Opinion Editorial
A Forgotten Humanitarian Crisis
By Nuri Kino

(AINA) -- I am writing this article from Jeramana, a suburb of Syria's capital Damascus. The desperation in such places, where many Iraqi refugees have taken refuge, is growing by the day. There has been no rain in Syria for the last twelve months, a country with a population still living largely from agriculture. Some Syrians accuse the Iraqi refugees using the example that the price of meat has increased by 120 percent. Other Syrians agree that it is harder to live in Syria but say that they still are happy to share their bread with the victims of a horrible war.

The Syrian government regards the refugees as guests who are allowed to use public health facilities and send their children to the public schools. But if they don't have a valid permit, something the majority lack, they are not allowed to work. A Syrian work officer told me yesterday they don't chase after Iraqis who work illegally; "but it cannot continue since they are taking jobs from Syrian citizens". Murwan earns circa 250 dollars per month. He works 9 hours a day and on the average, six days a week. Being an engineer he belonged to the middle class in Iraq. He has not much left of his savings after living as a refugee for two years. The rent for the small apartment where he lives with his wife and children is 250 dollars per month. They have nothing over after the rent is paid. Most Iraqis are in the same situation, or worse.

In Jordan, Iraqis I met told me they are afraid to work because they can be deported. They have remained alive thanks to the aid from UNHCR and other private organizations. Relatives and friends in the Netherlands, U.S., Sweden and other places send them money. But for how long? And at the UNHCR I meet frustration, the organization is out of money.

More than four million Iraqis have fled their homes, two millions within Iraq and two to the neighboring countries Syria, Jordan, Lebanon and Turkey.

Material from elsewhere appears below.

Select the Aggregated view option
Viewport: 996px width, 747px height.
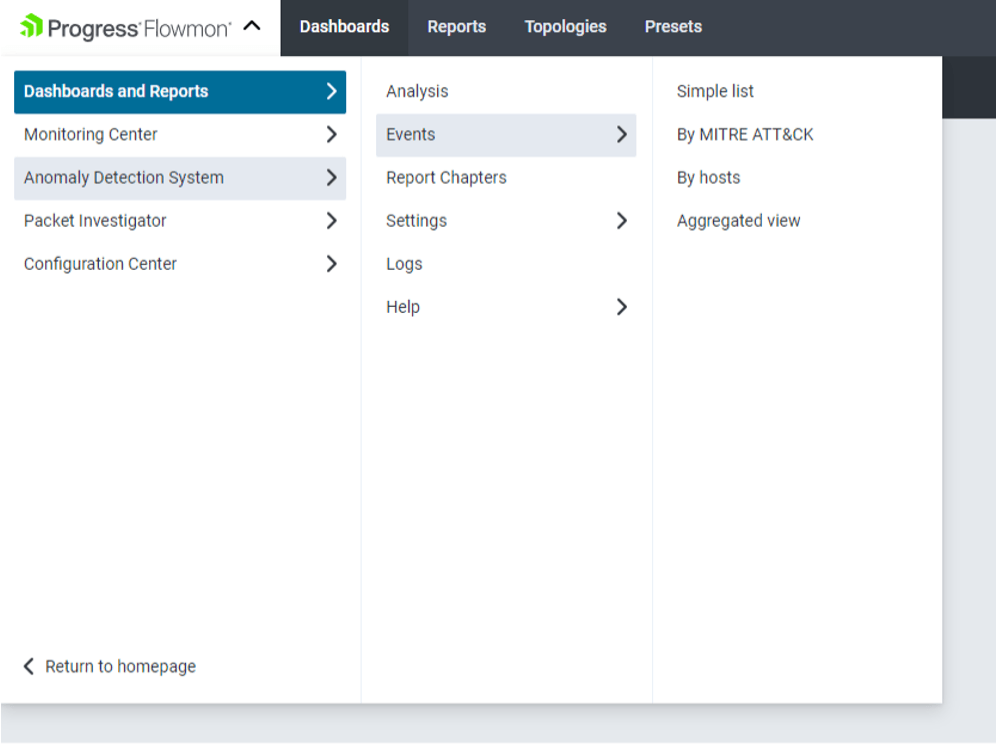[x=738, y=221]
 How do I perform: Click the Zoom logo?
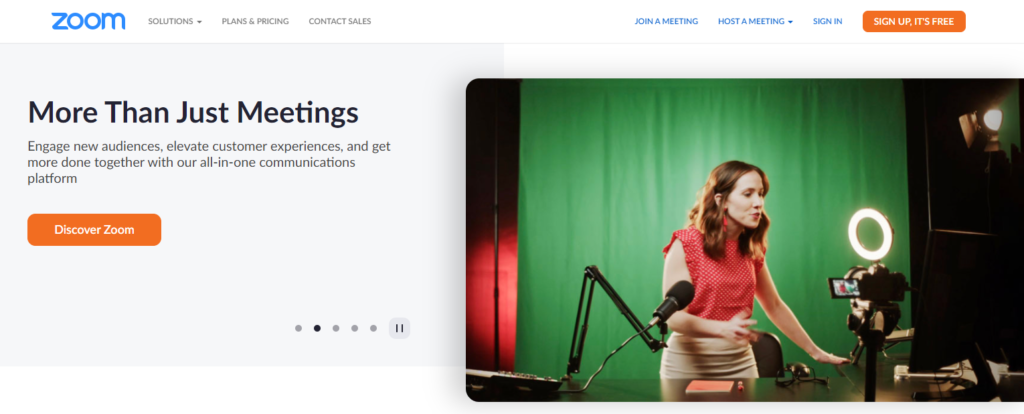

Official numbers disclose that there are more than one million Iraqis in Syria and 750 000 in Jordan. No one knows exactly how many. The UNHCR has registered 207 000 Iraqi refugees in Syria. The fact that not all are registered depends on, according to the UN press secretary, the lack of trust the Iraqis have towards the UN. Many also don't even know of the possibility of registering.

Those who are in touch with the UN hope to get out of the Middle East. Many Iraqis registered themselves when the UN ran an ad in February 2007 informing that they could get status of quota refugees through a special program and be transferred. They believed in a mass resettlement to the U.S., Europe and Australia. But only 11 492 have received criteria of resettlement and only 1 123 have left Syria through the UN. The Iraqis have now lost hope. "But many have returned to Iraq", an American colleague told me in Amman last week. That isn't correct, it's only a couple of hundred who have returned. Images of the same group of returning Iraqis has filled TV screens around the world and given the impression that many Iraqis are returning.

The UN has prepared some statistics on how many of the Iraqis have post traumatic stress syndrome. They have compared the results with other current wars and also with the war in Vietnam. The numbers are frightening. No other war has caused so much damage to the individual as the war in Iraq. One of four refugees has someone in their family who has been kidnapped, killed, raped or threatened to death; many of those are children under the age of fifteen.

The refugees want to create a future in a "safe country". The only way to safety that they have left is through paying smugglers of human beings. As Europe catches more and more of these smugglers in order to stop this kind of organized crime which is on the rise, the Iraqis become more vulnerable. They still take the chance. To pay tens of thousands of dollars to a smuggler is seen as the only alternative to the suffering in Syria and Jordan. The money is collected by selling everything they own and borrowing from everyone they know. In most cases they never reach Sweden or other countries because they are caught on their way, in Turkey for example, and are forced to return to Baghdad, and then back to Syria or Jordan.

UNHCR has minimum resources to maintain its aid. What are we going to do to solve the refugee situation in Iraqs neighbouring countries?

Nuri Kino is a journalist in Sweden specializing in investigative journalism, and is one of the most highly awarded journalists in Europe (CV). He is an Assyrian from Turkey. His documentary, Assyriska: a National team without a Nation, was awarded The Golden Palm at the 2006 Beverly Hills Film festival.

Views and opinions expressed in guest editorials do not necessarily reflect the views and opinions of AINA.